INSTRUCTIONS FOR THE TASK: Starting at the line containing "coordinates (191, 58)." and stopping after the line containing "coordinates (1124, 316).", output each non-blank line of the items below as a row of a Markdown table with columns Row and Text.

□ □ □ □ □

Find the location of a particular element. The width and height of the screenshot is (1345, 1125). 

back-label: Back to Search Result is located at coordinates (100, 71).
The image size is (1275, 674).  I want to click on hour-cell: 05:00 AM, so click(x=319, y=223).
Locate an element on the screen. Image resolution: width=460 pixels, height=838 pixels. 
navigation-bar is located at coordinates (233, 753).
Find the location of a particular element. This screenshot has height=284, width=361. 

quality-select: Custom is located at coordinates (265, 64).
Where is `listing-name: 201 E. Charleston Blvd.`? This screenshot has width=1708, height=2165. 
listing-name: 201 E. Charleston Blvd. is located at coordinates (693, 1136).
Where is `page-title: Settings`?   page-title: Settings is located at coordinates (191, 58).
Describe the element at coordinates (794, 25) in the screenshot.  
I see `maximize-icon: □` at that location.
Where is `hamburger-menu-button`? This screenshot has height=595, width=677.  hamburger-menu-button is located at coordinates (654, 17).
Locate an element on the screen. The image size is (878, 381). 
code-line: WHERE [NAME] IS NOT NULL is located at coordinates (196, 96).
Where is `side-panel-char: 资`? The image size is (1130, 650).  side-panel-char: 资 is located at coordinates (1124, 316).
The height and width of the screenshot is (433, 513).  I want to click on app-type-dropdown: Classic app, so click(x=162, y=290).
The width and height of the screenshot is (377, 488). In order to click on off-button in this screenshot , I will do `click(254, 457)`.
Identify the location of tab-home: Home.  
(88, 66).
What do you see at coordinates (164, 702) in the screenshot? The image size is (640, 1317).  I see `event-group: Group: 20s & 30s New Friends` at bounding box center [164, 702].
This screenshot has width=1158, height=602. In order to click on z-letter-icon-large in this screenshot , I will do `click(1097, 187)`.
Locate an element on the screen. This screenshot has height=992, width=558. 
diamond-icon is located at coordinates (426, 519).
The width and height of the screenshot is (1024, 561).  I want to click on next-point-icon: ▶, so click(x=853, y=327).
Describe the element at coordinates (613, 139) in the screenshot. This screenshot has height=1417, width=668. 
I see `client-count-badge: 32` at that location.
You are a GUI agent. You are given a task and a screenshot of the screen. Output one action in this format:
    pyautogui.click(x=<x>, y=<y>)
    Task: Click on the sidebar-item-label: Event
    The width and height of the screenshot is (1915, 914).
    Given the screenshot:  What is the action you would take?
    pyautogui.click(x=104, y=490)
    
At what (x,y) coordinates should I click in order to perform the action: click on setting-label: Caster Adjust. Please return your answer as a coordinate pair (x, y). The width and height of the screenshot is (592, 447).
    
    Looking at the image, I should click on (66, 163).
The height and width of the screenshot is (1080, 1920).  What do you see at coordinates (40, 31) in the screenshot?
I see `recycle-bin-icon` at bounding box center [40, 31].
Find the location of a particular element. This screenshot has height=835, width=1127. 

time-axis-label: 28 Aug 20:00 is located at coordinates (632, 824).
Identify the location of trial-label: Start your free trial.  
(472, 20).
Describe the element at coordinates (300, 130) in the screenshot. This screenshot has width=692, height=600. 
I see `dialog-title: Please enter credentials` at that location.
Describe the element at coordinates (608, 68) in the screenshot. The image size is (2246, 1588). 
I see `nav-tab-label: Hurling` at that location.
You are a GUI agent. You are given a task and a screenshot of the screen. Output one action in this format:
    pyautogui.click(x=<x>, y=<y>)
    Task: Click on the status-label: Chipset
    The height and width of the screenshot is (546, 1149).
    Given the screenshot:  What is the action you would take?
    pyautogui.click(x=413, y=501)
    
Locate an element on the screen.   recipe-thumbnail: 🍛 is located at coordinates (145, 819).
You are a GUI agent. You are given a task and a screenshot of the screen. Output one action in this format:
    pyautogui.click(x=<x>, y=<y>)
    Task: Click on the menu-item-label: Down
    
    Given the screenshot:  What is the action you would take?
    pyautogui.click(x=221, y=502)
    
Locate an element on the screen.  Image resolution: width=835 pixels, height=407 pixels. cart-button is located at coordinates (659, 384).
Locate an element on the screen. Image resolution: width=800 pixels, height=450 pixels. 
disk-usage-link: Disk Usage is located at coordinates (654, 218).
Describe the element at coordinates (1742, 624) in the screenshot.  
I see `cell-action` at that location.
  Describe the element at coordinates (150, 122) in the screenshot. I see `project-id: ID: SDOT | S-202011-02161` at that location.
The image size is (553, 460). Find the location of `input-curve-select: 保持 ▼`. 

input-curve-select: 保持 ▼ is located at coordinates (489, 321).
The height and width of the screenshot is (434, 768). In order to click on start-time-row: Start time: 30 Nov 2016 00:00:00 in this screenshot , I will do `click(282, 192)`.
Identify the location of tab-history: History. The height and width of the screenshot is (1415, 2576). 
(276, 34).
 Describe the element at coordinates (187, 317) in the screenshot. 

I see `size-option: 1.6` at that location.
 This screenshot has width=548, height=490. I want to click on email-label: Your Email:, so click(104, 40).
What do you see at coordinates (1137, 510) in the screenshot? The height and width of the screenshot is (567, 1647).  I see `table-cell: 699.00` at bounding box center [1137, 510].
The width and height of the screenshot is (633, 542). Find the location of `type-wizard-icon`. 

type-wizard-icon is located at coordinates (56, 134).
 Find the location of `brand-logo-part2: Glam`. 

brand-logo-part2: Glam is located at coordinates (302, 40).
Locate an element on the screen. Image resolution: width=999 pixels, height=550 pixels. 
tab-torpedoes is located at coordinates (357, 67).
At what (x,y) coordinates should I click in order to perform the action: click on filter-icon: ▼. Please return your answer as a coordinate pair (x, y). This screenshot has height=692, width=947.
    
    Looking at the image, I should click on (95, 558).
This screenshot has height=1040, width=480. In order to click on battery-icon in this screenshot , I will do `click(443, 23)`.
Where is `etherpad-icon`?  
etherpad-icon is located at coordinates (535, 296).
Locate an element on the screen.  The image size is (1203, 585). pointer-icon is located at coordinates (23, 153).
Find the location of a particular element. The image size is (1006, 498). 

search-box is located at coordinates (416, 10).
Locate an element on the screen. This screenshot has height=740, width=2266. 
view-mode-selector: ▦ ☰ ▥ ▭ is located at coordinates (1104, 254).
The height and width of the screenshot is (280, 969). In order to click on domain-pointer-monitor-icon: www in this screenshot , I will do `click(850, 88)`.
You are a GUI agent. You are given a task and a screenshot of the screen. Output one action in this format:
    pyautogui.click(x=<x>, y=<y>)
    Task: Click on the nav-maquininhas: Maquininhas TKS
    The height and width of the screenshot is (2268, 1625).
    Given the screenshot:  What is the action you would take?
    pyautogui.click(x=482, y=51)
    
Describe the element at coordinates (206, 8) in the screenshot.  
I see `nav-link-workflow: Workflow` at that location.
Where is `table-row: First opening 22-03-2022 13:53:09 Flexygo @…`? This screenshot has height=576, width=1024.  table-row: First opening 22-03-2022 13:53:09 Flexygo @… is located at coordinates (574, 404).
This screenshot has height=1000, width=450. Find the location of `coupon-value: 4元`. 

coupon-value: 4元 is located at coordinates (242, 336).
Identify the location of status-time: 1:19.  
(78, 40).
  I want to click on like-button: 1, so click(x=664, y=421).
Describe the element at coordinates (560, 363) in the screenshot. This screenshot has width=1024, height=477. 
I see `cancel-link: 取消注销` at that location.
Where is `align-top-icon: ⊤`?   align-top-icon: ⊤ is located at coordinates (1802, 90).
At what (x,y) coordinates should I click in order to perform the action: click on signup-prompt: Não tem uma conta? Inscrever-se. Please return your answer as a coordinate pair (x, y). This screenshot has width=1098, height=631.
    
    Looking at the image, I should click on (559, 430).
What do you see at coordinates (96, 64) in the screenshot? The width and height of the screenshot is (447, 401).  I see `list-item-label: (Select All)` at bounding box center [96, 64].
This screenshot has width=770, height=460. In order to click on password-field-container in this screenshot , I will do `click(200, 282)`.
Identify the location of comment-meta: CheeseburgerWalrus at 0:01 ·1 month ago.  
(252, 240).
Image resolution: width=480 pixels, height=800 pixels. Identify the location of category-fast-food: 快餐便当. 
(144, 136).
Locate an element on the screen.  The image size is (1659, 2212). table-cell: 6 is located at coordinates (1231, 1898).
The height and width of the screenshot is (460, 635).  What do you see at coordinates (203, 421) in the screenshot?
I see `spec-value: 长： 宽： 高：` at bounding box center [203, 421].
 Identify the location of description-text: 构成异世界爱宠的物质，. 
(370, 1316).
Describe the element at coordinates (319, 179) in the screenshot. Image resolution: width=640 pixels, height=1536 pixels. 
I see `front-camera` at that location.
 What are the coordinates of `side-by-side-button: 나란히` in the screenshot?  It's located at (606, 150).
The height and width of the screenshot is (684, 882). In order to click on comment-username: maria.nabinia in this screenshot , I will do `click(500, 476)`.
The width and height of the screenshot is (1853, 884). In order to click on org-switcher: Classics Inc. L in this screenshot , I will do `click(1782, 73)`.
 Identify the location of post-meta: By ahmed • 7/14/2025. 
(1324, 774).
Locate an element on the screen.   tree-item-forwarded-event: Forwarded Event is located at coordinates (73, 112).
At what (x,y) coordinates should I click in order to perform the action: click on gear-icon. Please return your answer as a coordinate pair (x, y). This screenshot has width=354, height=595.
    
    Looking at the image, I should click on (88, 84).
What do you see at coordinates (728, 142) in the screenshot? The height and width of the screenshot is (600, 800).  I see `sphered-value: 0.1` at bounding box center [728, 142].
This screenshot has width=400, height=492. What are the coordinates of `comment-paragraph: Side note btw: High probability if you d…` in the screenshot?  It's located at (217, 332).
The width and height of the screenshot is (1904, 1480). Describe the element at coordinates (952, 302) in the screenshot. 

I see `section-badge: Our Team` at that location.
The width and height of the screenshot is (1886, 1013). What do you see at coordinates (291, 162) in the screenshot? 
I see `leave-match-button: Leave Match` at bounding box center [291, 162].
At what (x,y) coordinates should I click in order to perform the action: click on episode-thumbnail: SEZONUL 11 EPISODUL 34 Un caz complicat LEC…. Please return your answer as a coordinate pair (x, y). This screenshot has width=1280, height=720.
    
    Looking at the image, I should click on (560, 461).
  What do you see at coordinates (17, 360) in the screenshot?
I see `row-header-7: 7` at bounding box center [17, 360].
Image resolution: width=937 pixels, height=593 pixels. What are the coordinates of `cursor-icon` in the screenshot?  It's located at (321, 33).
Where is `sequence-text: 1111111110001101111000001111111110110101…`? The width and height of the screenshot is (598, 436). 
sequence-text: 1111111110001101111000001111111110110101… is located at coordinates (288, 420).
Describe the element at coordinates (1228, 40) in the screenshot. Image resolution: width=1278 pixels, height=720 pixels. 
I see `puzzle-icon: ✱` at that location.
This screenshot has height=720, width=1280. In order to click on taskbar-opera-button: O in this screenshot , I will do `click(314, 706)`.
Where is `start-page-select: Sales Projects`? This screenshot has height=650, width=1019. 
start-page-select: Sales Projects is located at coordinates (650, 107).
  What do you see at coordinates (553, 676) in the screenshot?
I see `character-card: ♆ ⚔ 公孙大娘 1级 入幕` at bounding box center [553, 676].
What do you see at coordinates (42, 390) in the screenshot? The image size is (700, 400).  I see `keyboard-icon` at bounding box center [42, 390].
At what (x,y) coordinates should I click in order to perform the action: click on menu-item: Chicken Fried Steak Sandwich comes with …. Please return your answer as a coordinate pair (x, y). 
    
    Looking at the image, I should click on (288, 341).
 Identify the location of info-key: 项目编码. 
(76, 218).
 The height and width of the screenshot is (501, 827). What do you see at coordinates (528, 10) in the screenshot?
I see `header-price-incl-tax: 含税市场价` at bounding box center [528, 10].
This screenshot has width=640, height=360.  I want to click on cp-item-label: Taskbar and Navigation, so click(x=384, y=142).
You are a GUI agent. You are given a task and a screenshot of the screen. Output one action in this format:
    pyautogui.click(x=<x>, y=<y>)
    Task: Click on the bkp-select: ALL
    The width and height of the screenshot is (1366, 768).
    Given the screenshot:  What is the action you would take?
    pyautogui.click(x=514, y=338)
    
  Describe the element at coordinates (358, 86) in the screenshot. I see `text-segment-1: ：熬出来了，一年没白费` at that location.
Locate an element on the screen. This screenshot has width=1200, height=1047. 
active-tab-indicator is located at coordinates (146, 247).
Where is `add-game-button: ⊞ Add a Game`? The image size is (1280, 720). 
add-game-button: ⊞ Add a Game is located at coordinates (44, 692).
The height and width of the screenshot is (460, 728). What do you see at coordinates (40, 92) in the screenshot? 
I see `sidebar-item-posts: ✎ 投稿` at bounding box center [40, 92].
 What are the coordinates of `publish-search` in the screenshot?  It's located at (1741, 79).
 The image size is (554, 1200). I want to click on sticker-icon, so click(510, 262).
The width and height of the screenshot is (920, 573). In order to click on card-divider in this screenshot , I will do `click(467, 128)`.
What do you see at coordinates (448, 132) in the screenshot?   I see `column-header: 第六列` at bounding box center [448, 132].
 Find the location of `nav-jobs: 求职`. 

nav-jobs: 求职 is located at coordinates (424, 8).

□ □ □ □ □

EXERCISE OUTPUT:
| Row | Text |
|---|---|
| 1 | Where is `page-title: Settings`?   page-title: Settings is located at coordinates (191, 58). |
| 2 | Describe the element at coordinates (794, 25) in the screenshot.   |
| 3 | I see `maximize-icon: □` at that location. |
| 4 | Where is `hamburger-menu-button`? This screenshot has height=595, width=677.  hamburger-menu-button is located at coordinates (654, 17). |
| 5 | Locate an element on the screen. The image size is (878, 381).  |
| 6 | code-line: WHERE [NAME] IS NOT NULL is located at coordinates (196, 96). |
| 7 | Where is `side-panel-char: 资`? The image size is (1130, 650).  side-panel-char: 资 is located at coordinates (1124, 316). |